(Word and item position data)

::::

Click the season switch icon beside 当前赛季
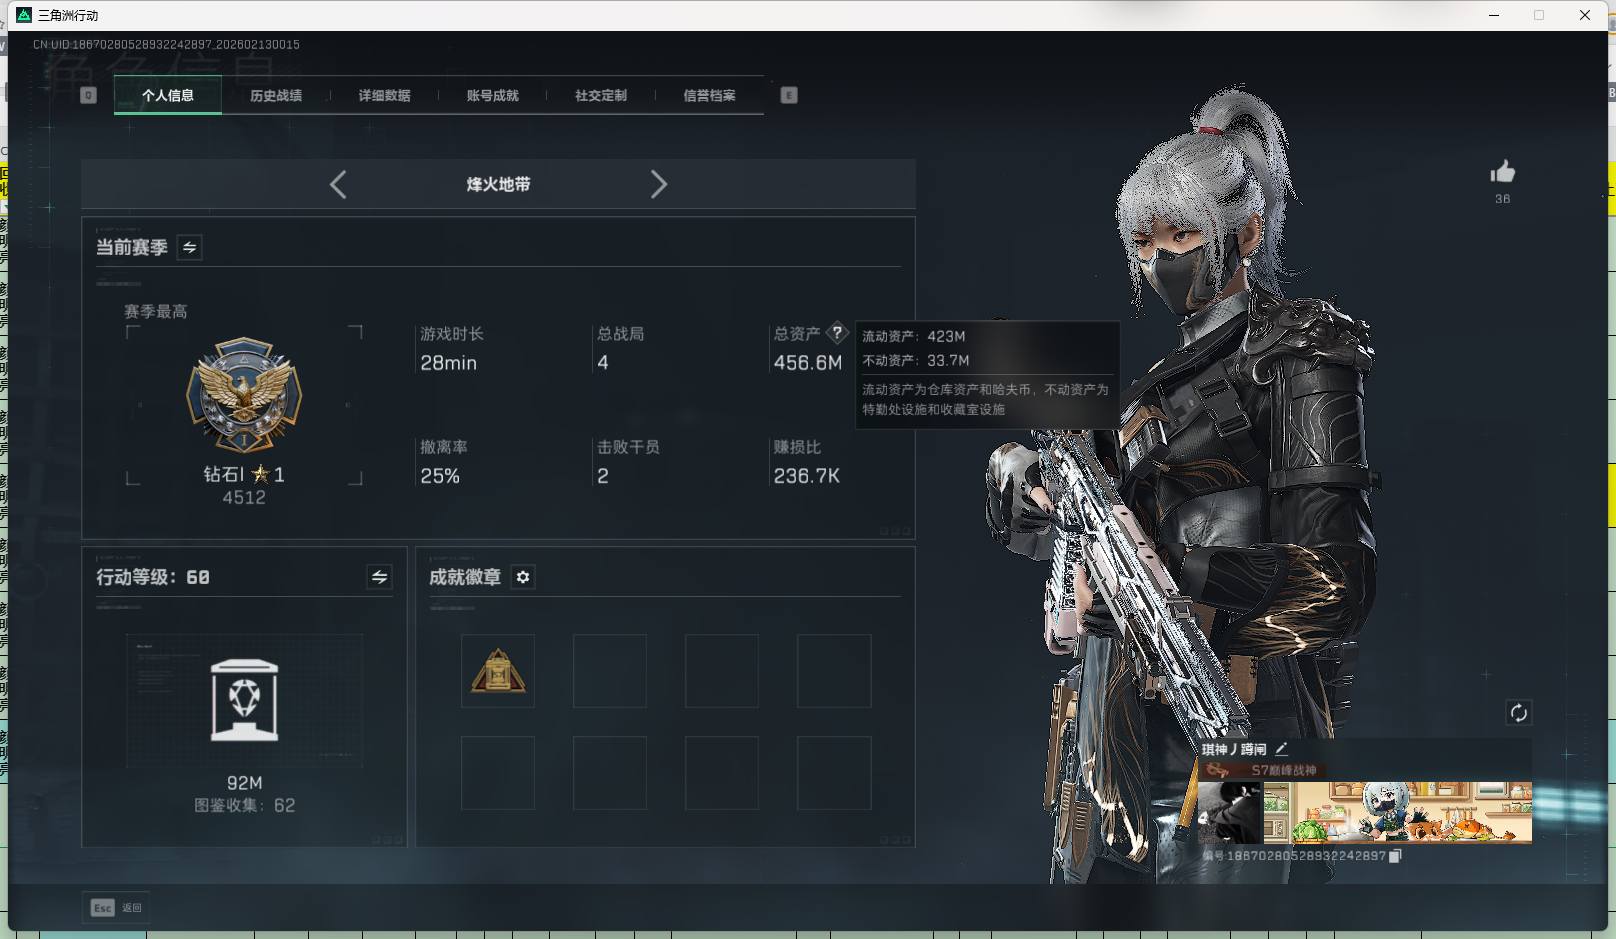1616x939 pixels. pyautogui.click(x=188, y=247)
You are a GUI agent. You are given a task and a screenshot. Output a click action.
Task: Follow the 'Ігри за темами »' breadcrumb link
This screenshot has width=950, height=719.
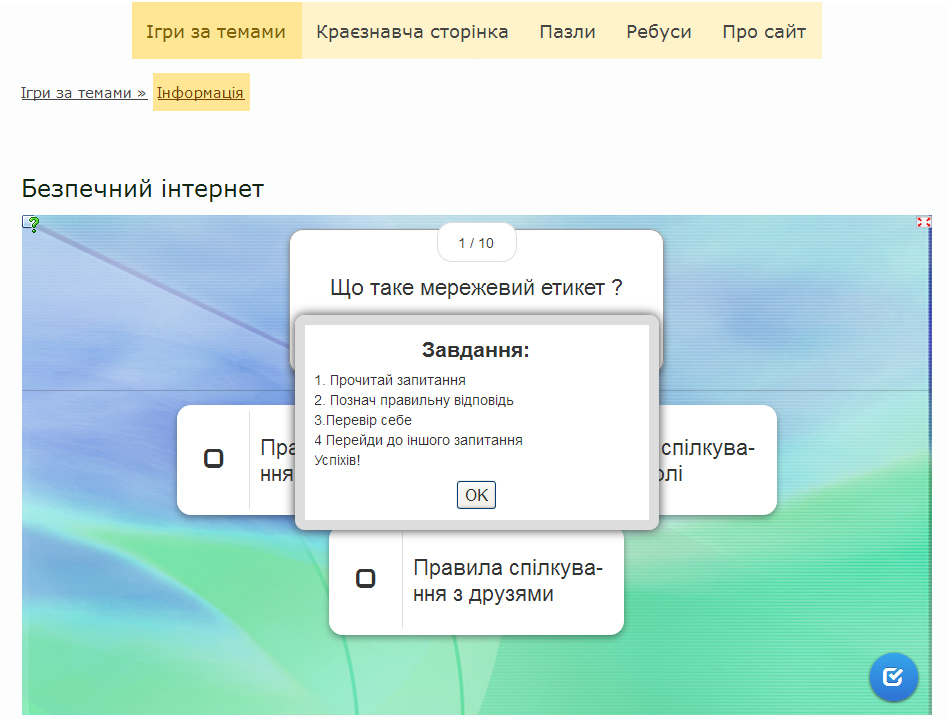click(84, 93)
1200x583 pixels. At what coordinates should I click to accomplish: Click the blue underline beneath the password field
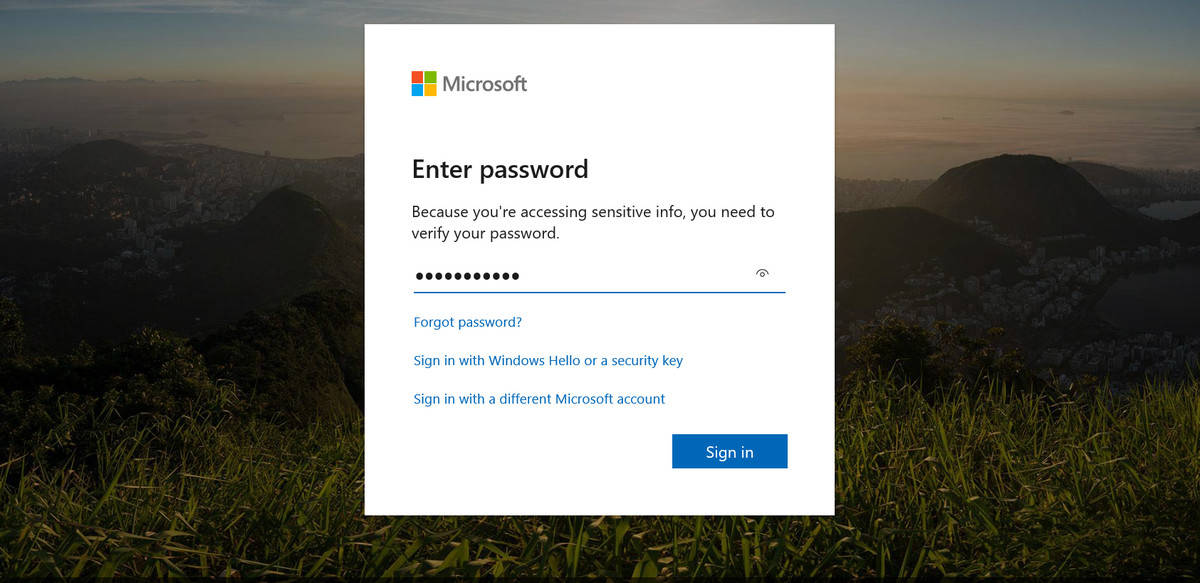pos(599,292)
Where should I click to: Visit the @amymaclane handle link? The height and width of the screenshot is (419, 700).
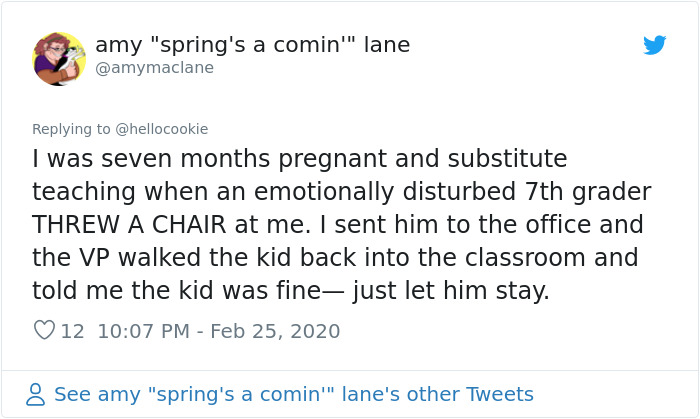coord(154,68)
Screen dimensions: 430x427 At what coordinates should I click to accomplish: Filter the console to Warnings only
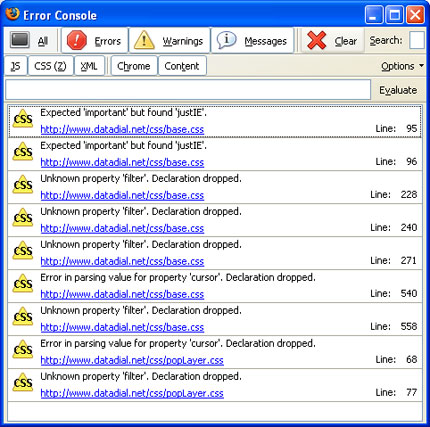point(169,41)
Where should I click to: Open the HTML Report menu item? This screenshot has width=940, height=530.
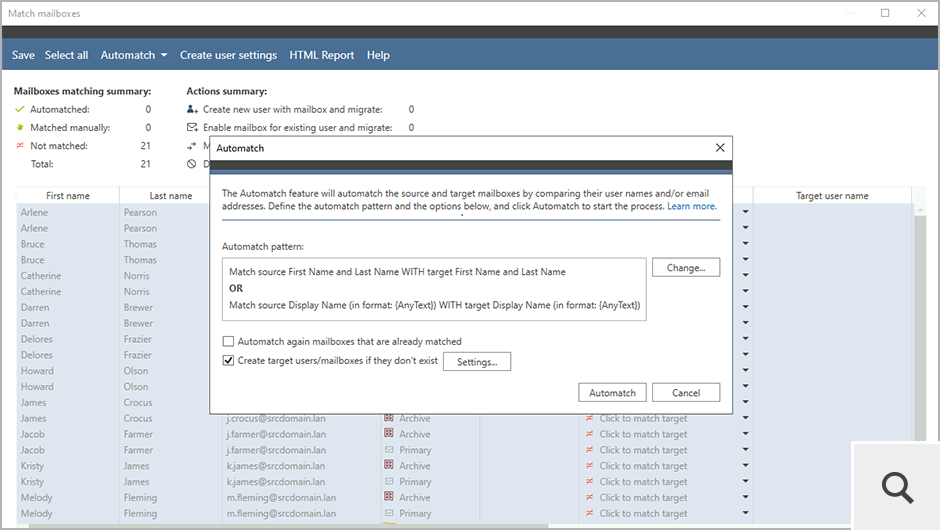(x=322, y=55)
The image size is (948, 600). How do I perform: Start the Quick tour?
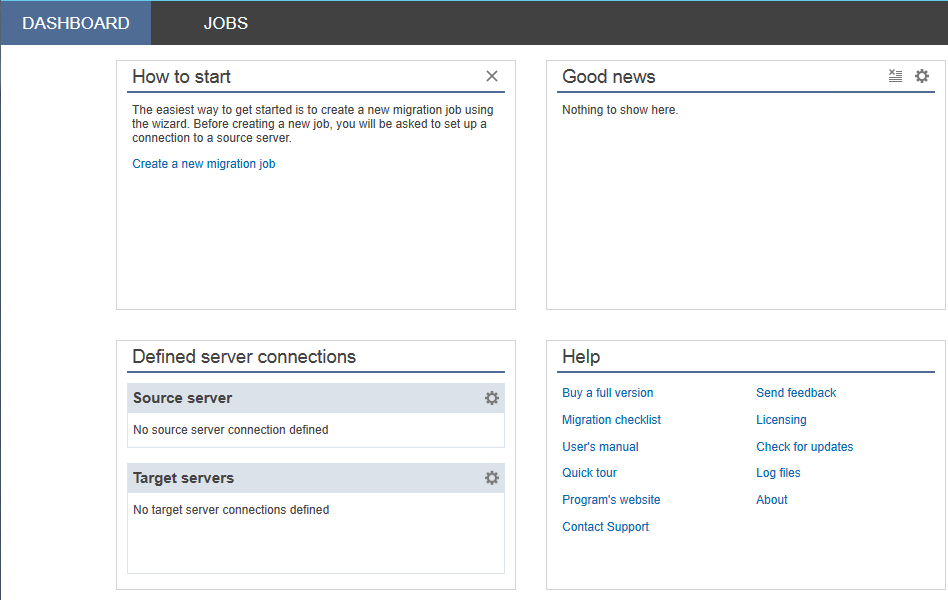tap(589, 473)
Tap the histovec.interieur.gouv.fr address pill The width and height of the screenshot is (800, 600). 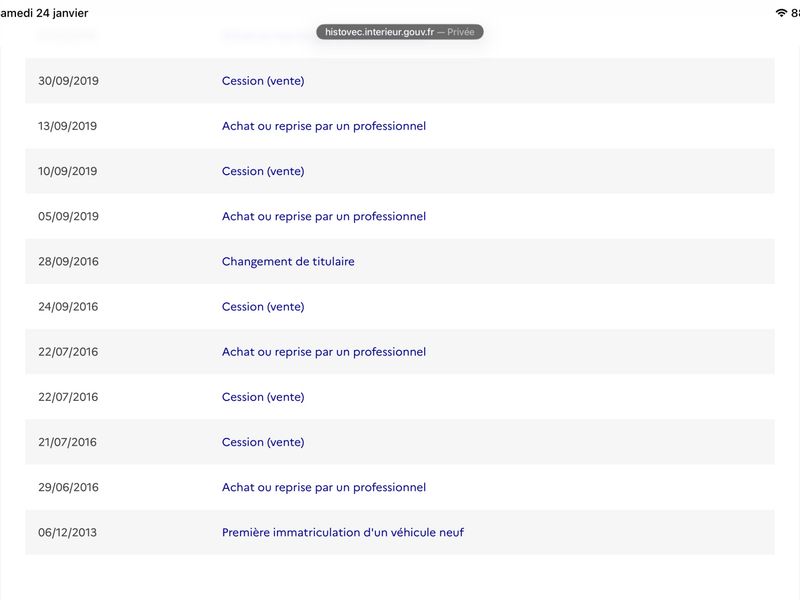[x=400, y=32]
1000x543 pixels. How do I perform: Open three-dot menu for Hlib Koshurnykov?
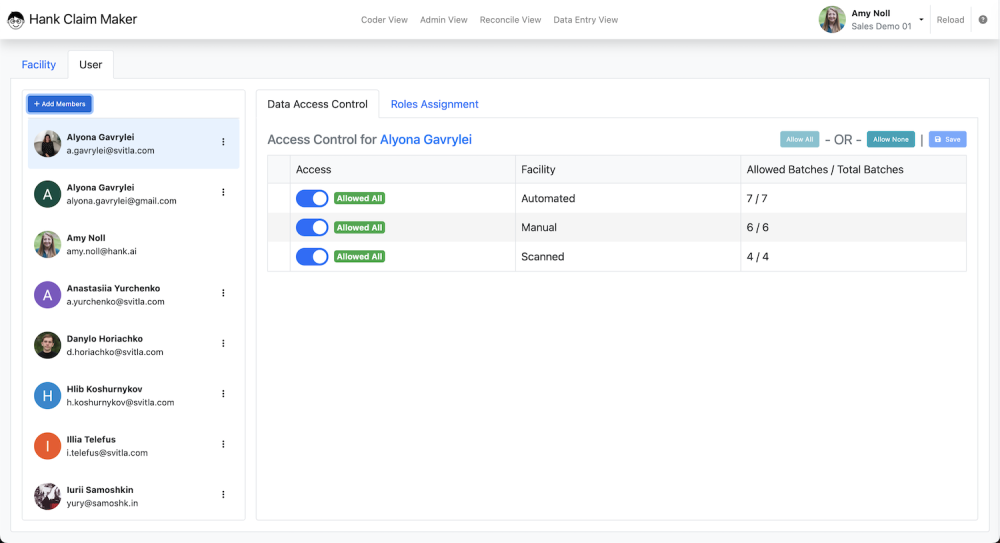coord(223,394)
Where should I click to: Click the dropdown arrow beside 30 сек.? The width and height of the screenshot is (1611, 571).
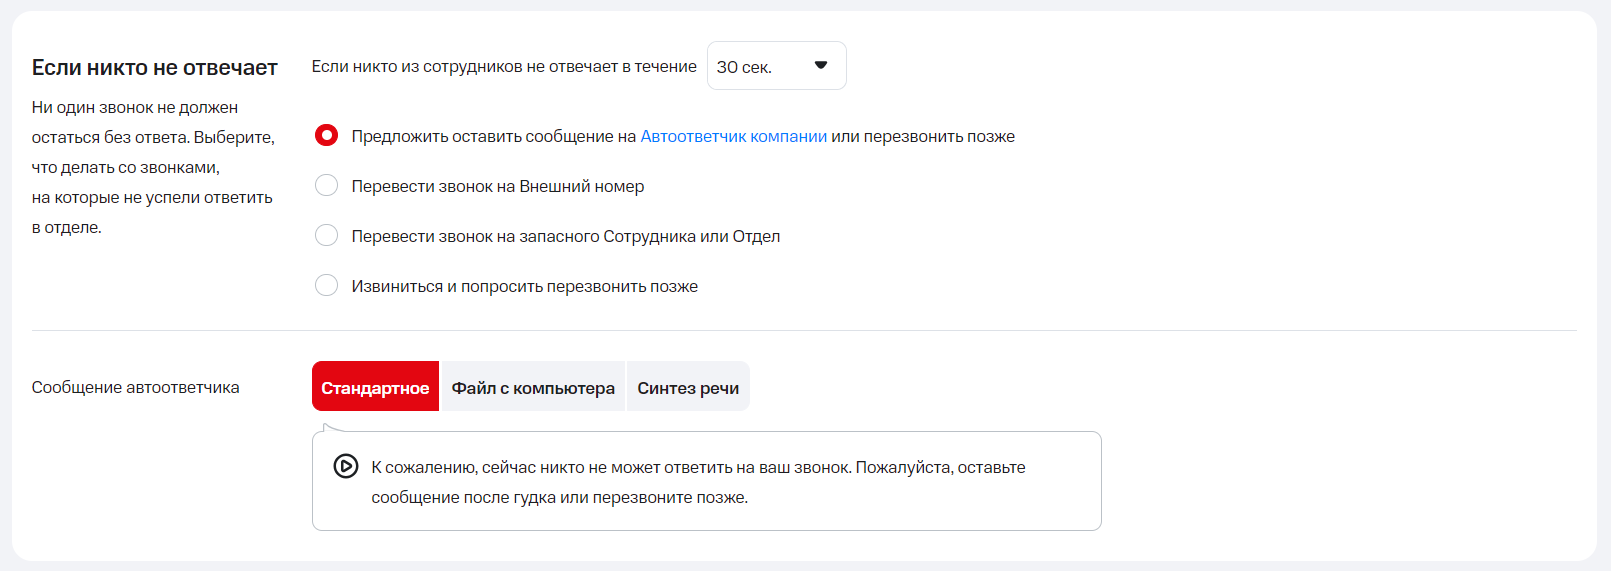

::::

### REQUIREMENT
Repeat everything from the line that contains "You are a GUI" down to the line that contains "pos(599,292)", both of those lines included, and leave the pictures out of your answer.

### OUTPUT
You are a GUI agent. You are given a task and a screenshot. Output a click action.
Task: Follow the 'Ігри за темами »' breadcrumb link
This screenshot has width=950, height=719.
click(84, 93)
1200x583 pixels. At what coordinates should I click to accomplish: Click the blue underline beneath the password field
pos(599,292)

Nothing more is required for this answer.